ROS generation and oxidative stress by NOX-3 can then activate JNK. These molecules then can translocate the nucleus in order to activate genes that play a part in cell death pathways (Rybak & Ramkumar, 2007). These genes translocate to the mitochondria and cause the release of cytochrome C which then triggers apoptosis.

ROS generation can also activate different cell death pathways by forming hydroxyl free radicals that can interact with polyunsaturated fatty acids in the cell membrane liquid bilayer can generate aldehyde 4-hydroxynonenal (4-HNE), a maker of lipid peroxidation (J. E. Lee et al., 2004).  This causes an influx of calcium into the cell which leads to apoptosis (J. E. Lee et al., 2004). Another way ROS can develop into ototoxicity is by triggering systolic migration of Bax which leads to cytochrome C to activate caspase-3 (Youn et al., 2017). The activation of caspase-3 results in apoptosis and degradation of DNA (Youn et al., 2017).  In order to prevent ROS accumulation, antioxidants can help provide protection of the early stages of apoptosis by blocking the downstream cascades of cell death (Rybak et al., 2007).

Possible Protection

The ingestion of aminoglycosides and cisplatin sometimes cannot be prevented so when taking these drugs, it is important to consider some otoprotective treatments. As previously stated, antioxidants like sodium thiosulfate can help provide upstream protection of the cochlea. They help by forming neutralized cisplatin to reduce ototoxtic activity (Rybak et al., 2007). It has been shown sodium thiosulfate helps reduce hair cell loss with reducing antitumor activity in guinea pigs when administering cisplatin (Muldoon et al., 2000; Rybak et al., 2007).

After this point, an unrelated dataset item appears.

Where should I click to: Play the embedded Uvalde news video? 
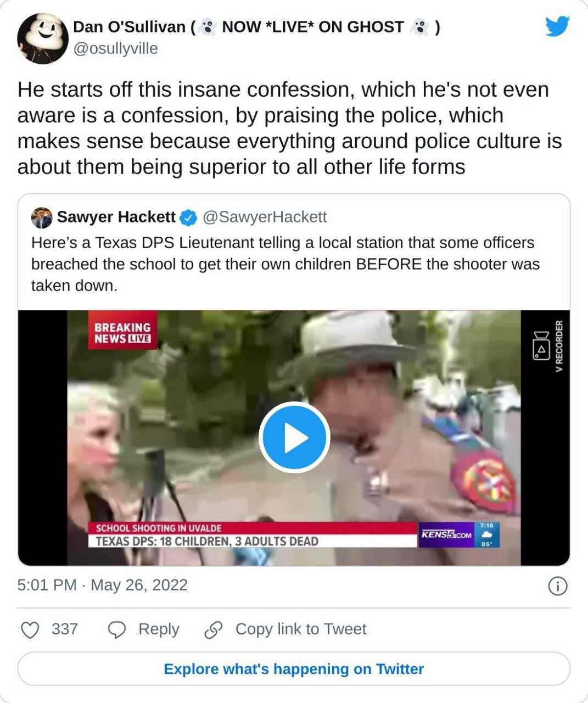click(x=294, y=438)
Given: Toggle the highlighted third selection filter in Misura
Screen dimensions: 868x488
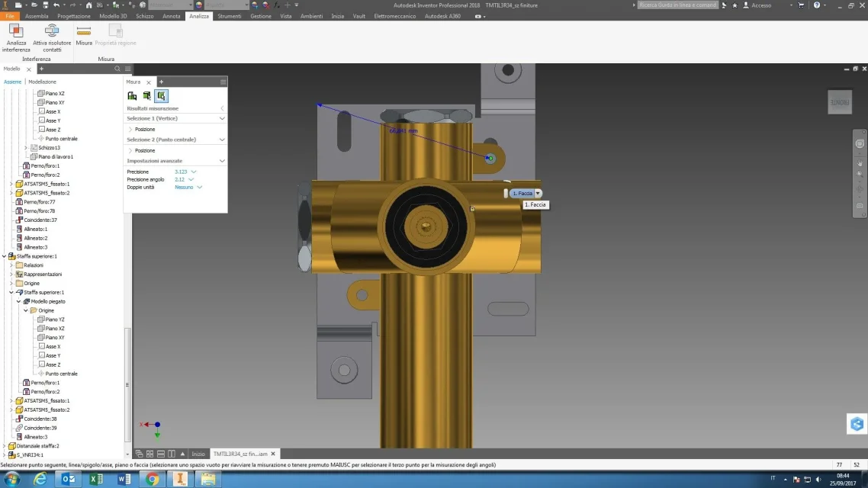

There are a few new possibilities that have potential otoprotective therapeutics. Currently in clinical trials, there is a vaccine called GV1001, an antitumor agent, which could help rescue aminoglycoside induced hearing damage (Kim et al., 2018; S.-Y. Lee et al., 2020). This vaccine is a cell-penetrating peptide that has been a used against several types of cancers like melanoma and advanced pancreatic cancer (Kim et al., 2018).  GV1001 had been shown to have antioxidant and anti-inflammatory effects. The vaccine reduces levels of oxidative stress and ROS, (S.-Y. Lee et al., 2020). Studies of the vaccine showed that hair cell death, oxidative stress and inflammatory reactions were prevented when this vaccine was delivered (Kim et al., 2018). This vaccine protected against cochlear hair cell damage in rats and has great potential for humans.

Another possible otoprotective option is stem cells. Using mesenchymal stem cells (MSCs) to help repair cochlear damage seems to have to potential in the future (Tsai et al., 2022). Researcher used MSCs as they can secrete growth factors and anti-inflammatory molecules for tissue repair and reconstruction.  In one study they used MSCs to prevent cisplatin induced ototoxicity. They found that the use of MSCs reduced hair cell damage (Tsai et al., 2022).  They found that using MSCs helped reduce the loss of hair cells, caspase-3 positive cells and overall programmed cell death all induced by cisplatin (Tsai et al., 2022).  These stem cells have the potential to help downregulate the expression of cochlear genes that are associated with apoptosis or oxidative stress (Tsai et al., 2022). While this prevention is still preliminary, it has promising potential for use for humans to prevent hearing loss once more testing is done.

Conclusion

Drug-induced hearing loss is a real problem. Many people take platinum-based therapeutics and aminoglycosides. For a lot of people abstaining from these drugs is not an option.  In this review I only talked about a few ways aminoglycosides and cisplatin induce ototoxicity but there is no disputing the fact that these drugs do cause hearing loss. The work of finding out what drugs are ototoxic is essential. In humans, hair cell damage does not get repaired. Once hearing is lost it does not come back. Finding out the specific mechanisms for which aminoglycosides and platinum-based therapeutics damage our hearing is essential for helping find otoprotective therapeutics to help.